- _What the task requires_: Find the line that contains "Where should I click to: Clear". Restate it and each following line exactly, through the end of the records.

(Saved entries)
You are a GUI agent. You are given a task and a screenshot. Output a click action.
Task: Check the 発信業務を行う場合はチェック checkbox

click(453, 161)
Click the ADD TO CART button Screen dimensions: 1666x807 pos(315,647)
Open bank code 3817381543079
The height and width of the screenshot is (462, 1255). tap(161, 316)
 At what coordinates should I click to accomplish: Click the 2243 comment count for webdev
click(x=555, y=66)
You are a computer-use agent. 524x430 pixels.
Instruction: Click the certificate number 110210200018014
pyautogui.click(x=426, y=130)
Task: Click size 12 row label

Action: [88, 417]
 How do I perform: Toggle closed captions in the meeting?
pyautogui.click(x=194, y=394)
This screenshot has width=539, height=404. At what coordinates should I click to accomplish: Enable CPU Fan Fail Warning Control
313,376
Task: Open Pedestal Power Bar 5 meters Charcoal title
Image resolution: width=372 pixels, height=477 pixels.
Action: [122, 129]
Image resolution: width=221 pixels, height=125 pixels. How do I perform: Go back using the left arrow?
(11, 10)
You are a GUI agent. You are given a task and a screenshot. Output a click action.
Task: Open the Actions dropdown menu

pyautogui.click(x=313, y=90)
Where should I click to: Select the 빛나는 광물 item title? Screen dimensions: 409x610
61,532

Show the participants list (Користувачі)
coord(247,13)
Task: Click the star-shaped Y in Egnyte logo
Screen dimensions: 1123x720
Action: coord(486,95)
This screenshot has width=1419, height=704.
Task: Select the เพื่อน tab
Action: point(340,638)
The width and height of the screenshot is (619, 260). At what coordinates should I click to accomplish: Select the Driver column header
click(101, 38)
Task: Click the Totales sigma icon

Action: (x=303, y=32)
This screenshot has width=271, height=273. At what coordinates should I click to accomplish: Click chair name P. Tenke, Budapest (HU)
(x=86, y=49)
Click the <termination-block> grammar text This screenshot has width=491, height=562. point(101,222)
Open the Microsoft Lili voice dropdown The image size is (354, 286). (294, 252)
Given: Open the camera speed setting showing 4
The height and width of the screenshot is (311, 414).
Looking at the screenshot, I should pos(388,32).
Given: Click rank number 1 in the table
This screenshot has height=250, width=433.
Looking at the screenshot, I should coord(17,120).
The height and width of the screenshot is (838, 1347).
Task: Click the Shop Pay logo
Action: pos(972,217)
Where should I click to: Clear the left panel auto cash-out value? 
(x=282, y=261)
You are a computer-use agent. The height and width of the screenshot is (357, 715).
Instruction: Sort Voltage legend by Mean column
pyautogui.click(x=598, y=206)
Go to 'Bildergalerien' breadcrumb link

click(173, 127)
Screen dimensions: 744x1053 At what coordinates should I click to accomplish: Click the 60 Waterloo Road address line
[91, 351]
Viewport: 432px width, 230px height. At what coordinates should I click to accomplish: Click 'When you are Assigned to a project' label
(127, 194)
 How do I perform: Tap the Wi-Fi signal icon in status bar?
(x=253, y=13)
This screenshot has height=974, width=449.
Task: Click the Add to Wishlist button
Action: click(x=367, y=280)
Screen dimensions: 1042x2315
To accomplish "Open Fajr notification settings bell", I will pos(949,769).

- _Exercise result_:
Where should I click to: Clear the left panel auto cash-out value? 
(x=282, y=261)
You are a computer-use agent. The height and width of the screenshot is (357, 715).
Instruction: Sort Voltage legend by Mean column
pyautogui.click(x=598, y=206)
Go to 'Bildergalerien' breadcrumb link

click(173, 127)
Screen dimensions: 744x1053 At what coordinates should I click to accomplish: Click the 60 Waterloo Road address line
[91, 351]
Viewport: 432px width, 230px height. At what coordinates should I click to accomplish: Click 'When you are Assigned to a project' label
(127, 194)
 How do I perform: Tap the Wi-Fi signal icon in status bar?
(x=253, y=13)
This screenshot has height=974, width=449.
Task: Click the Add to Wishlist button
Action: click(x=367, y=280)
Screen dimensions: 1042x2315
To accomplish "Open Fajr notification settings bell", I will pos(949,769).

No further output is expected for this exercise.